## Text passage
□ □ □ □ □

An all-day meeting called by the South Burnett Regional Council to discuss future directions for the region’s tourism industry has decided to do nothing
Visit South Burnett president Jason Kinsella

July 24, 2017

An all-day meeting hosted by the South Burnett Regional Council in Kingaroy on Thursday has decided to do nothing about changing existing tourism arrangements.

The meeting was called to assess future directions for local tourism after dissatisfaction with Southern Queensland Country Tourism (SQCT) led several tourism operators to form a new Visit South Burnett local tourism organisation.

South Burnett Mayor Keith Campbell said he believed tourism was “at a crossroads” after revenues at the region’s two lakeside tourist parks dropped by $225,000 at a time when SQCT claimed tourism numbers had hit a record high.

However, Thursday’s meeting – which was attended by about 50 South Burnett tourism operators as well as Mayor Campbell and councillors – turned into a day-long talkfest where many ideas were floated but nothing was decided.

The Nanango Tourism and Development Association, which sent along four members, said they felt the meeting had been a pointless exercise.

“The workshop was facilitated by three people and we heard much the same things we have heard at tourism meetings for the past decade,” NaTDA member Barry Green said.

“We came to the meeting in the hope we’d see things change, but came away disillusioned.”

□ □ □ □ □

## Supplied material
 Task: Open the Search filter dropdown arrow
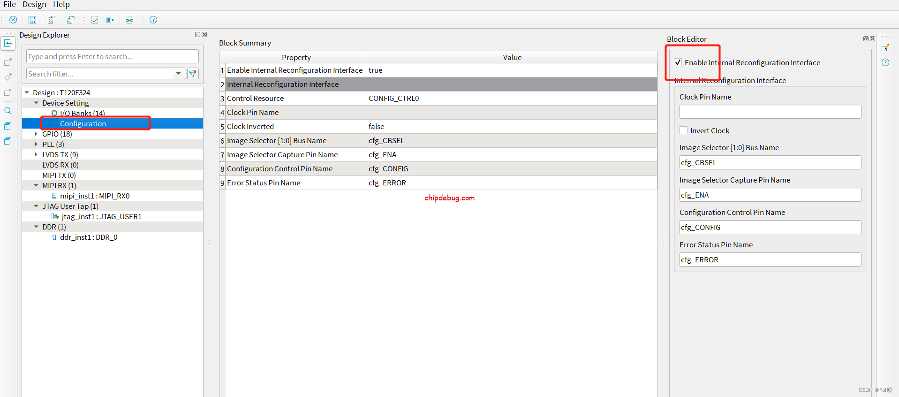coord(178,74)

□ □ □ □ □

## What you should do
Copy the entire text about the South Burnett tourism meeting word for word.

## Finished task
An all-day meeting called by the South Burnett Regional Council to discuss future directions for the region’s tourism industry has decided to do nothing
Visit South Burnett president Jason Kinsella

July 24, 2017

An all-day meeting hosted by the South Burnett Regional Council in Kingaroy on Thursday has decided to do nothing about changing existing tourism arrangements.

The meeting was called to assess future directions for local tourism after dissatisfaction with Southern Queensland Country Tourism (SQCT) led several tourism operators to form a new Visit South Burnett local tourism organisation.

South Burnett Mayor Keith Campbell said he believed tourism was “at a crossroads” after revenues at the region’s two lakeside tourist parks dropped by $225,000 at a time when SQCT claimed tourism numbers had hit a record high.

However, Thursday’s meeting – which was attended by about 50 South Burnett tourism operators as well as Mayor Campbell and councillors – turned into a day-long talkfest where many ideas were floated but nothing was decided.

The Nanango Tourism and Development Association, which sent along four members, said they felt the meeting had been a pointless exercise.

“The workshop was facilitated by three people and we heard much the same things we have heard at tourism meetings for the past decade,” NaTDA member Barry Green said.

“We came to the meeting in the hope we’d see things change, but came away disillusioned.”